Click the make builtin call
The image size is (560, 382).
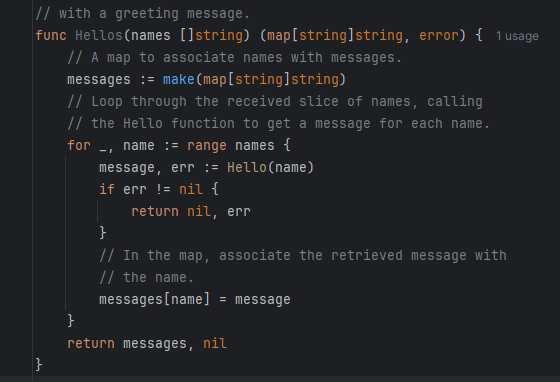click(179, 79)
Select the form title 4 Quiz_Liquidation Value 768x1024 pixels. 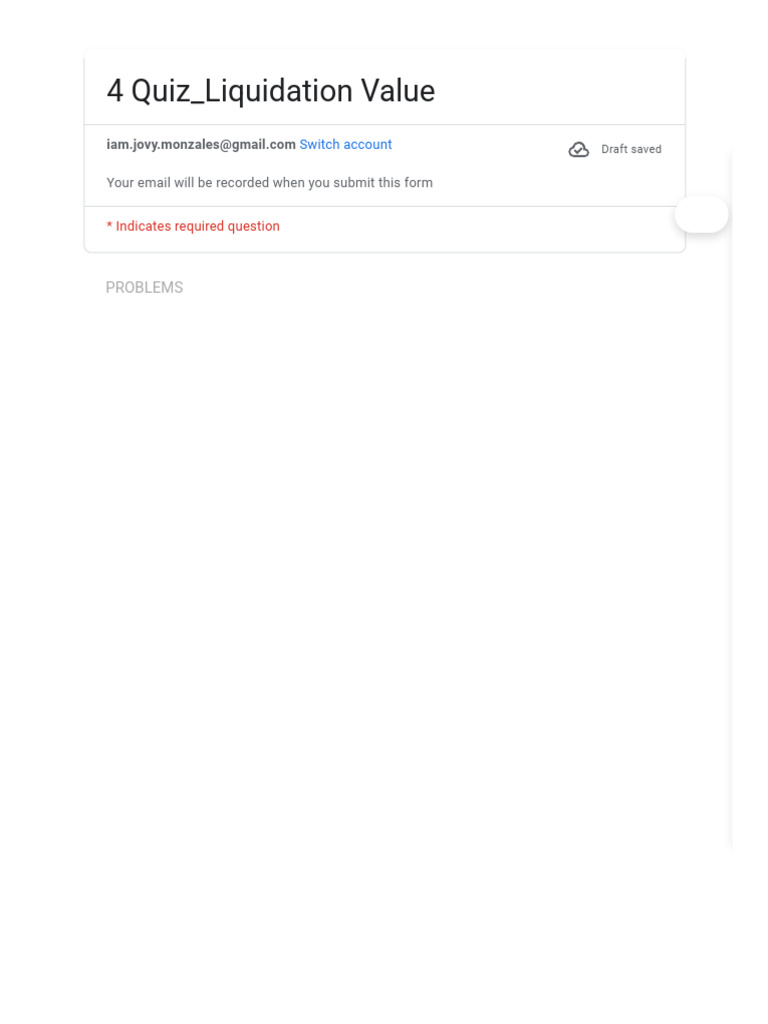[x=271, y=91]
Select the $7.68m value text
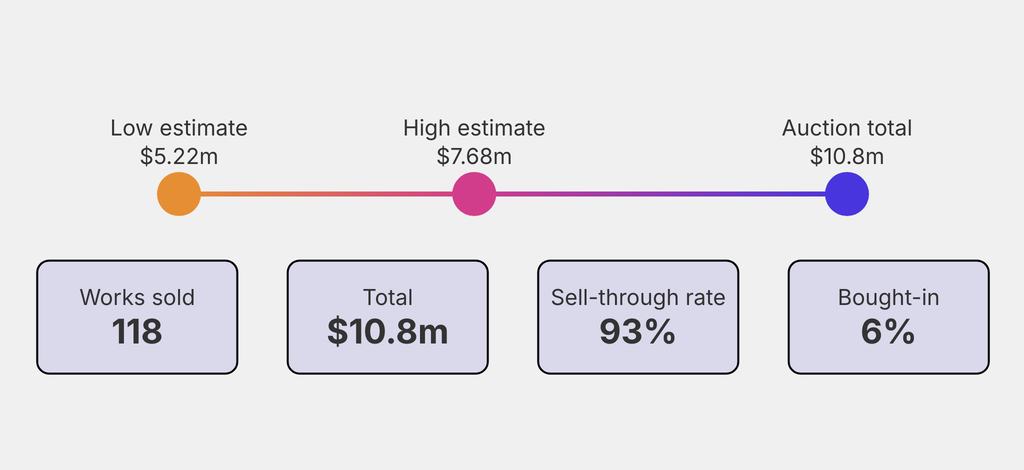This screenshot has width=1024, height=470. click(x=474, y=156)
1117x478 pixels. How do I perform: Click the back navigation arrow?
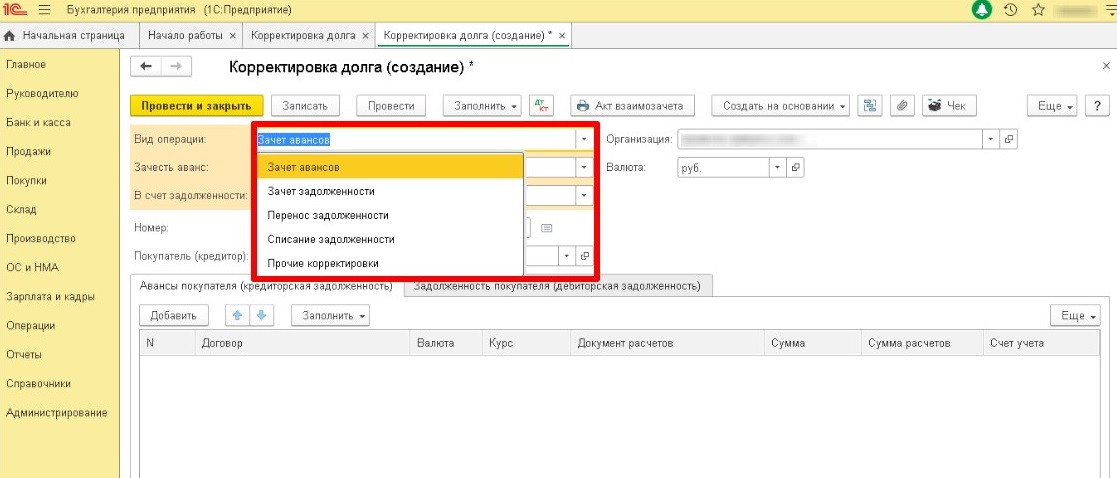pos(147,66)
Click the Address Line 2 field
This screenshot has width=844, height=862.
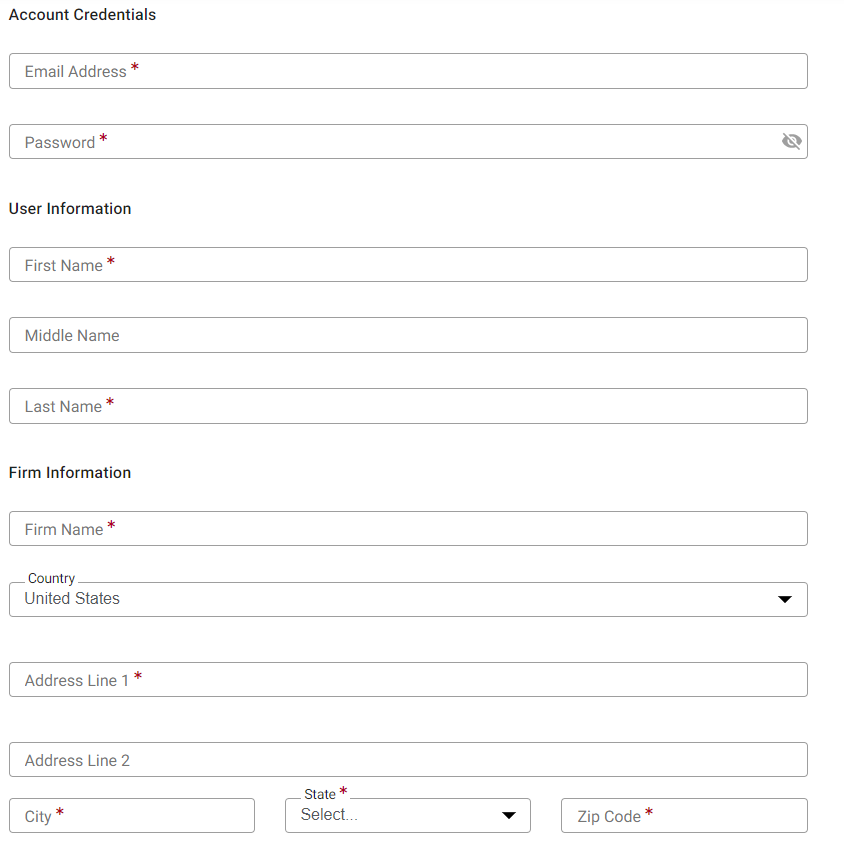click(x=408, y=759)
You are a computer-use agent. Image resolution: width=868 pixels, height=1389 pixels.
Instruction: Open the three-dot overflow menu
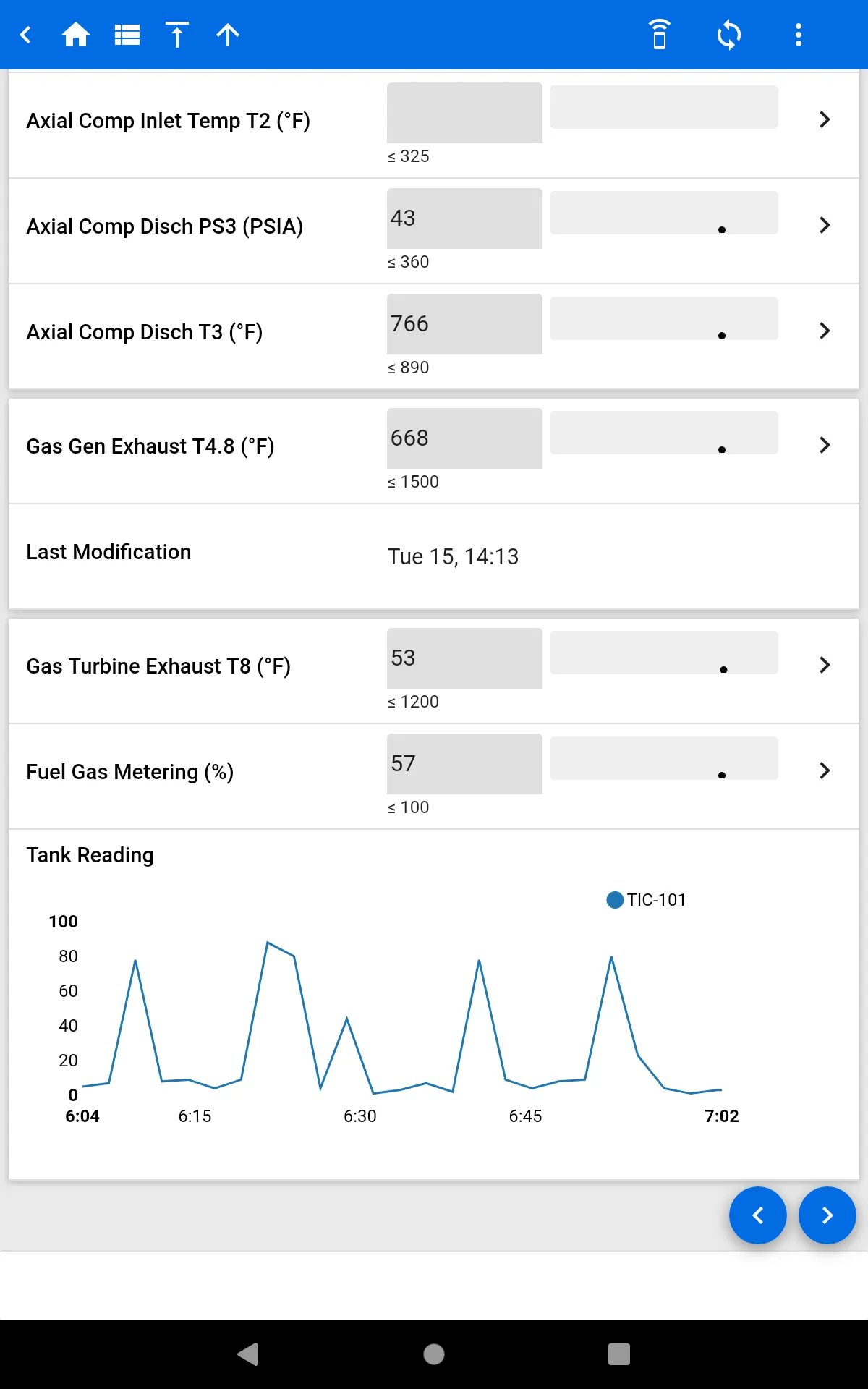coord(799,35)
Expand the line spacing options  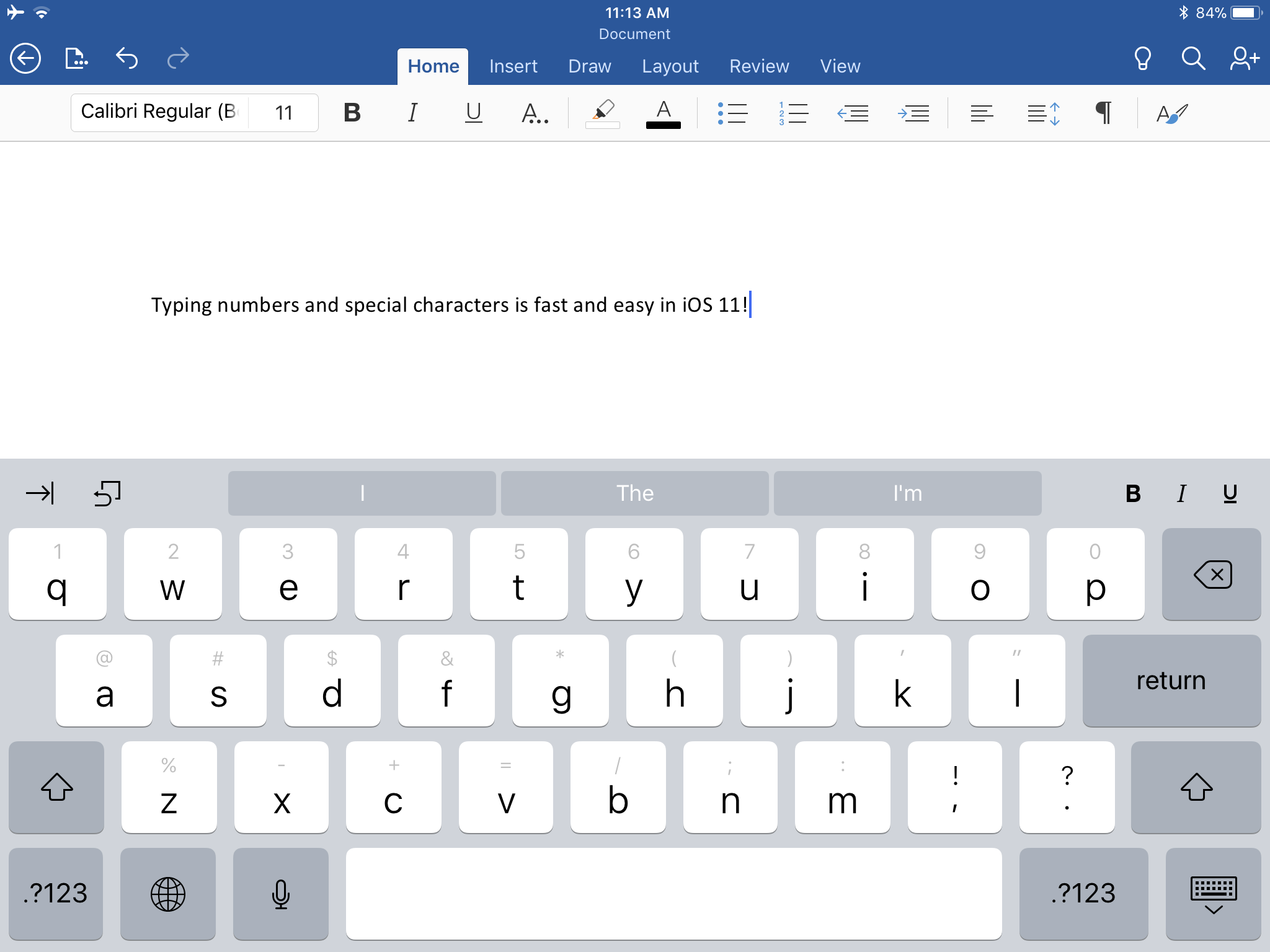(1043, 113)
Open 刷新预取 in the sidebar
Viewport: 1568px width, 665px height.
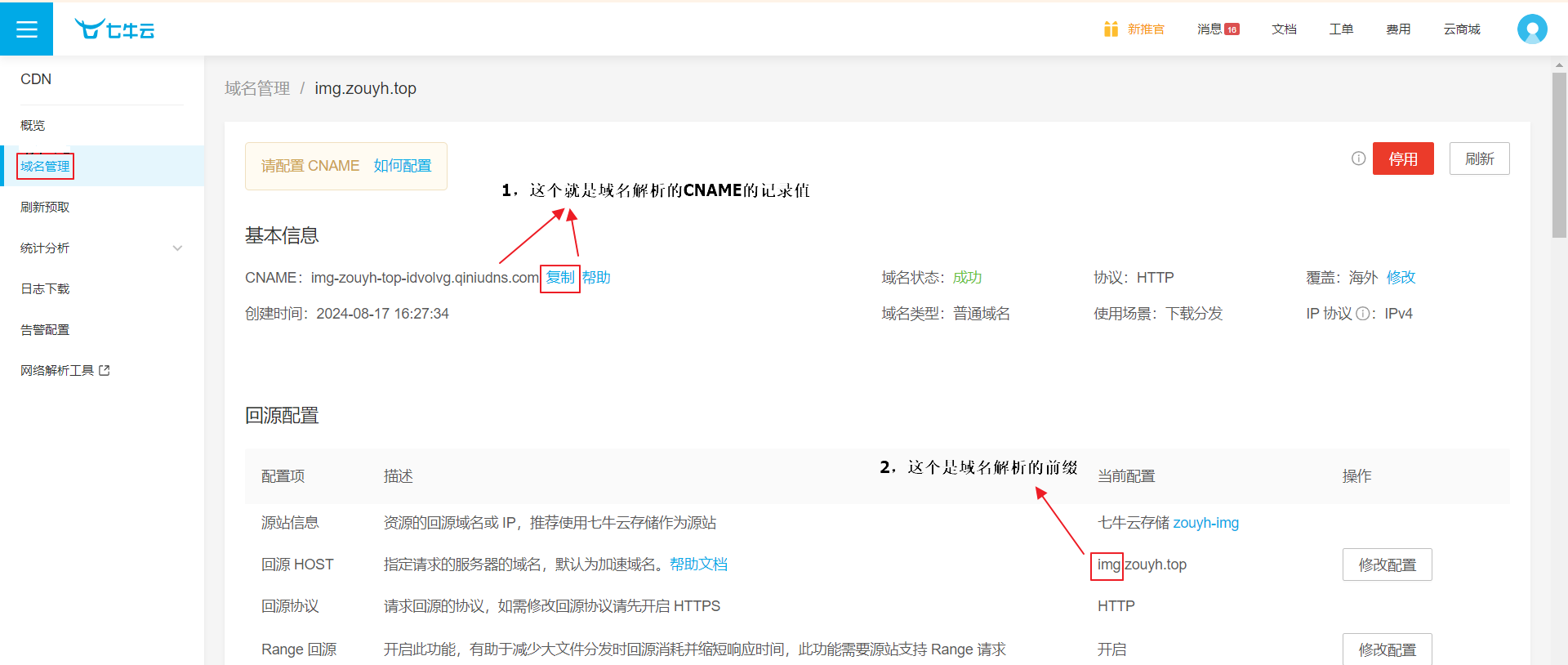[x=46, y=208]
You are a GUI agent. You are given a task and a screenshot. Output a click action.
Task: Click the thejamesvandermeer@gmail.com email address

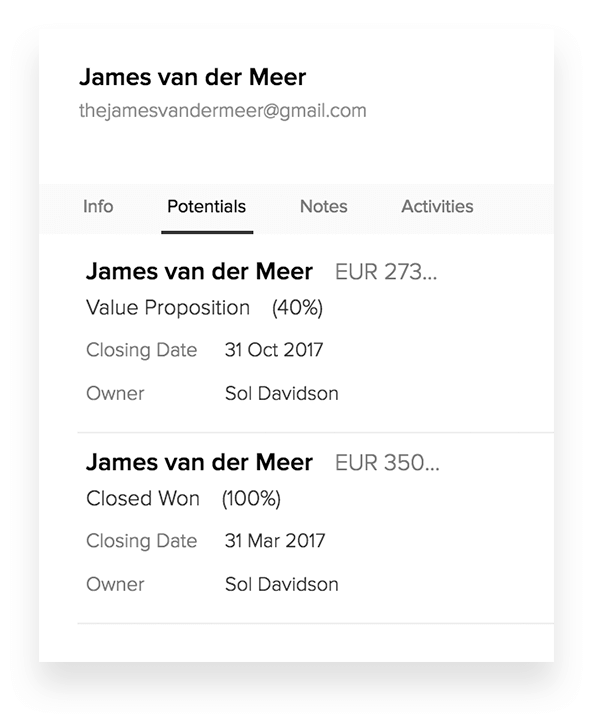[x=222, y=111]
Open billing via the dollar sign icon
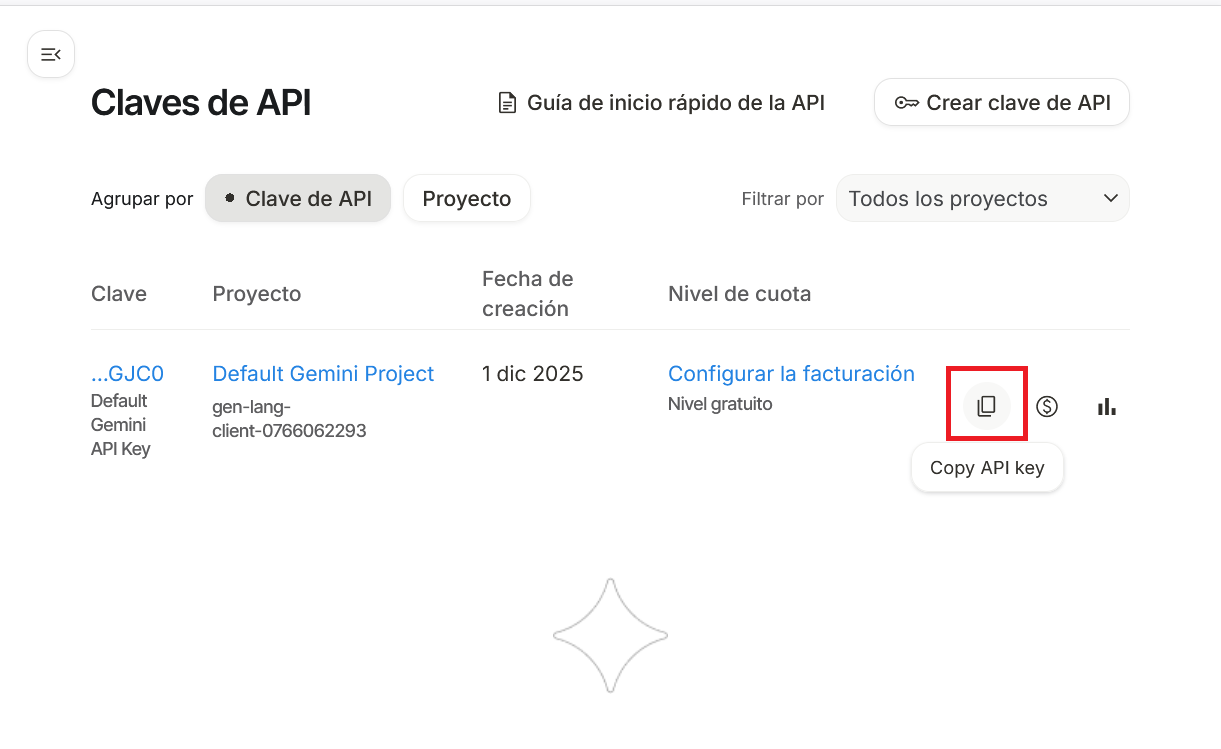Viewport: 1221px width, 749px height. tap(1046, 406)
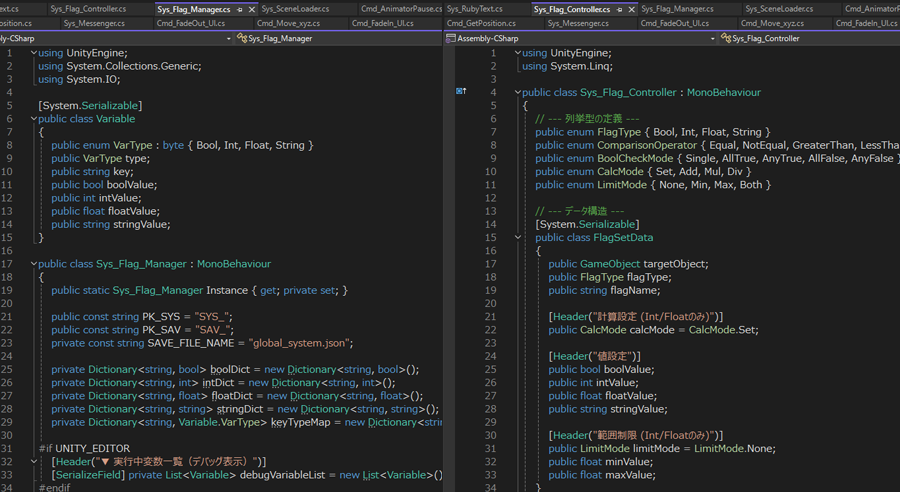Collapse the Variable class code block

[x=33, y=119]
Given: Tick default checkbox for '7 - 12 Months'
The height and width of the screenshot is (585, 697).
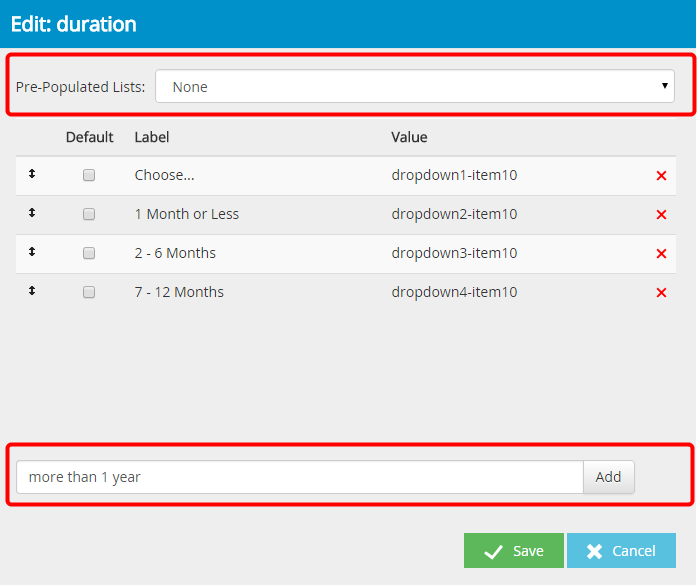Looking at the screenshot, I should pyautogui.click(x=89, y=292).
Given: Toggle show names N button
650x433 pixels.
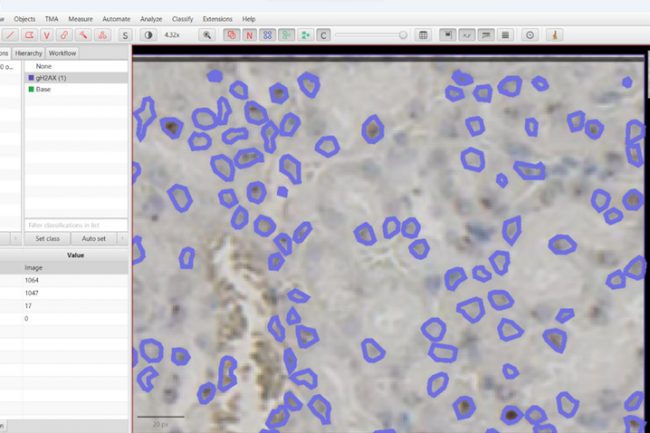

### [Stated task]
Write down the lines above, word for word, from the one holding "Given: Toggle show names N button" through the last of them, both ends included. Leave the pictures out.

### [Full output]
Given: Toggle show names N button
650x433 pixels.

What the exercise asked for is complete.